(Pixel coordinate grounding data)
____________
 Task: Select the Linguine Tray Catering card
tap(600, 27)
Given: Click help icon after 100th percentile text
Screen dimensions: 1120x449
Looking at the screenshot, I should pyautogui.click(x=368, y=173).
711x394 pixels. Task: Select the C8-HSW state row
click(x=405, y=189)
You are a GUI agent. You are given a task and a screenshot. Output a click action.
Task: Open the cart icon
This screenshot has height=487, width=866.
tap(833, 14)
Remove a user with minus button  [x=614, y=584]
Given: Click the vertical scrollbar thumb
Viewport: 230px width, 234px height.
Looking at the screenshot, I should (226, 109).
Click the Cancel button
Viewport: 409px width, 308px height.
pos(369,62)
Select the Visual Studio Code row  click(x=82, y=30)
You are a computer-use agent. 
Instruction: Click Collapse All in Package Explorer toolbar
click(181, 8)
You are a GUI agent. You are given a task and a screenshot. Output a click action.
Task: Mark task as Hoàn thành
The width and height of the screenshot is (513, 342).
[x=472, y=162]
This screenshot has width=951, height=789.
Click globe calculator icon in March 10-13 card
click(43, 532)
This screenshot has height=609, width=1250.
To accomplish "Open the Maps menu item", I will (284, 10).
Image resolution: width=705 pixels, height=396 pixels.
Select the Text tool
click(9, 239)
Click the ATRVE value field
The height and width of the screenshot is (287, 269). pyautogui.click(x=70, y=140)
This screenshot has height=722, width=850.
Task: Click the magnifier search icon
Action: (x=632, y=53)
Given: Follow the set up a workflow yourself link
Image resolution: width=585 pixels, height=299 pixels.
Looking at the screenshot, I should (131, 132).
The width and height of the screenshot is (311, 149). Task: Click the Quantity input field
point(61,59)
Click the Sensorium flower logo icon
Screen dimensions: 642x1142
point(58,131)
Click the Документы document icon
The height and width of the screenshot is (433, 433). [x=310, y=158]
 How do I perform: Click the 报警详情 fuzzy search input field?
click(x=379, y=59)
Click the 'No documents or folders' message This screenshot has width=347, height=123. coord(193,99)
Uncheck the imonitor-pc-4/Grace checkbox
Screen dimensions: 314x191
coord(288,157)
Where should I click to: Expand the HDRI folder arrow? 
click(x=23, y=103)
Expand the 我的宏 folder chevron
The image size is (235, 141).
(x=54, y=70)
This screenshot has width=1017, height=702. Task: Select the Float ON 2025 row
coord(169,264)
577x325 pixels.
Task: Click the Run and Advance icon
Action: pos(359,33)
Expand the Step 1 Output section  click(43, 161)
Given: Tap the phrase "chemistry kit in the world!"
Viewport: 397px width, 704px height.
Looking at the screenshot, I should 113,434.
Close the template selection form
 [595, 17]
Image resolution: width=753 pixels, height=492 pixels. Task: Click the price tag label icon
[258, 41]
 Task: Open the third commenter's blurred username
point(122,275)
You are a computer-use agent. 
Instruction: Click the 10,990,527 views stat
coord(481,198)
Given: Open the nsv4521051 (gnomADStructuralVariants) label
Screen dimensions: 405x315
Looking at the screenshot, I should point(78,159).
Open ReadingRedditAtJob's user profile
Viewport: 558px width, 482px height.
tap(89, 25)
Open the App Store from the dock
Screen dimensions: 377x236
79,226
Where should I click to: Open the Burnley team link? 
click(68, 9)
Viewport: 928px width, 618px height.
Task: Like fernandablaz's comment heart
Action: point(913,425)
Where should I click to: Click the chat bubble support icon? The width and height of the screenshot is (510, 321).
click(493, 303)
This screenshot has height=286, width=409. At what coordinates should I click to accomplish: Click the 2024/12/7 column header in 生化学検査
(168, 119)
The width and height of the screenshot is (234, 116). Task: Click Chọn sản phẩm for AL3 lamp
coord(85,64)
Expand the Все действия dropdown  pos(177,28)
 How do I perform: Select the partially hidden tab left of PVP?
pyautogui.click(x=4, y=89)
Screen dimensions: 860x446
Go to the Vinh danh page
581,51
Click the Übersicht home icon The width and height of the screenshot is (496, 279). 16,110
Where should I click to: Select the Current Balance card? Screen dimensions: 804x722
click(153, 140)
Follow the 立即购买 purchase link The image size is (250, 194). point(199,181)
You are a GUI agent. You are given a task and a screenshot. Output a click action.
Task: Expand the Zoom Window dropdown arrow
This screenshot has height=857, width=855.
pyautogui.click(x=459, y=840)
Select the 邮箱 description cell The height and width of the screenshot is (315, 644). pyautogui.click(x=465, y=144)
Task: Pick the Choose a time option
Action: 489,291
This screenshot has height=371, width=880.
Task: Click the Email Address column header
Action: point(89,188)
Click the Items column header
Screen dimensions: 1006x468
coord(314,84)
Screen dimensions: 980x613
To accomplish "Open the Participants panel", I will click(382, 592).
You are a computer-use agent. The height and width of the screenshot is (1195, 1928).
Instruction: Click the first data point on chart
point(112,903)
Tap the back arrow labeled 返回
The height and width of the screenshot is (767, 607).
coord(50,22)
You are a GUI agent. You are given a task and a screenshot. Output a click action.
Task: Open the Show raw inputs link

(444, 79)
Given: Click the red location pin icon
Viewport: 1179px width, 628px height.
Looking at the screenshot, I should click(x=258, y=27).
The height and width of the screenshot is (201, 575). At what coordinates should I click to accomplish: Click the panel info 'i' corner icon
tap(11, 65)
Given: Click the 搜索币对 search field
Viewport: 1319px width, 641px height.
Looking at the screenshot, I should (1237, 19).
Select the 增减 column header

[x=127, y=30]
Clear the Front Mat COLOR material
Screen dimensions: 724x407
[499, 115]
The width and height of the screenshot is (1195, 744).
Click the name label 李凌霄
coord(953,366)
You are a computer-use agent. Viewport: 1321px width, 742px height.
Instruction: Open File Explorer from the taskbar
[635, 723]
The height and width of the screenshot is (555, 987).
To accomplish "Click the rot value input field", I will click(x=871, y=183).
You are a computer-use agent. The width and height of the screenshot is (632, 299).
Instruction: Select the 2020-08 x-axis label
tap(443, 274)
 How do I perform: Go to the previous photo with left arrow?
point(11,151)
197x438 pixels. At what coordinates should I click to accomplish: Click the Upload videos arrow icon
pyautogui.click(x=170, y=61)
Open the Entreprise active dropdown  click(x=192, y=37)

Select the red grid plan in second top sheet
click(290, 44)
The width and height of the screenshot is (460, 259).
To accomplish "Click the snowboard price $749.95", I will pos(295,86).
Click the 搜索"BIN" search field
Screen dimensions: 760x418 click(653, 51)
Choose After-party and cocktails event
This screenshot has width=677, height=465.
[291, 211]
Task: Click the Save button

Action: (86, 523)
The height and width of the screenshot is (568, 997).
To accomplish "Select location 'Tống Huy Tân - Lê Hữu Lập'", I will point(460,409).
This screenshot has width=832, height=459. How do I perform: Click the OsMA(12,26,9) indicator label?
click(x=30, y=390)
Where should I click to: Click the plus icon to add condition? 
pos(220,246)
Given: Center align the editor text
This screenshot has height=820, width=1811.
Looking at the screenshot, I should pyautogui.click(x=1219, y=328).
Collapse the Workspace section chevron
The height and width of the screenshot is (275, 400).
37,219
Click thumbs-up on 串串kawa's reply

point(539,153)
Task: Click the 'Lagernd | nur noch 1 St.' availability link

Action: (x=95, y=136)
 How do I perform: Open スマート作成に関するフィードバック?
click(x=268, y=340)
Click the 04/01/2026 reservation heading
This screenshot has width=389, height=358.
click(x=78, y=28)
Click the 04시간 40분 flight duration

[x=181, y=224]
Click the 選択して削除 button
____________
TRY IT
In the lines above, locate the string "location". Copy every line where it occurs.

EXERCISE RESULT
Given: Click the red location pin icon
To accomplish "Select location 'Tống Huy Tân - Lê Hữu Lập'", I will point(460,409).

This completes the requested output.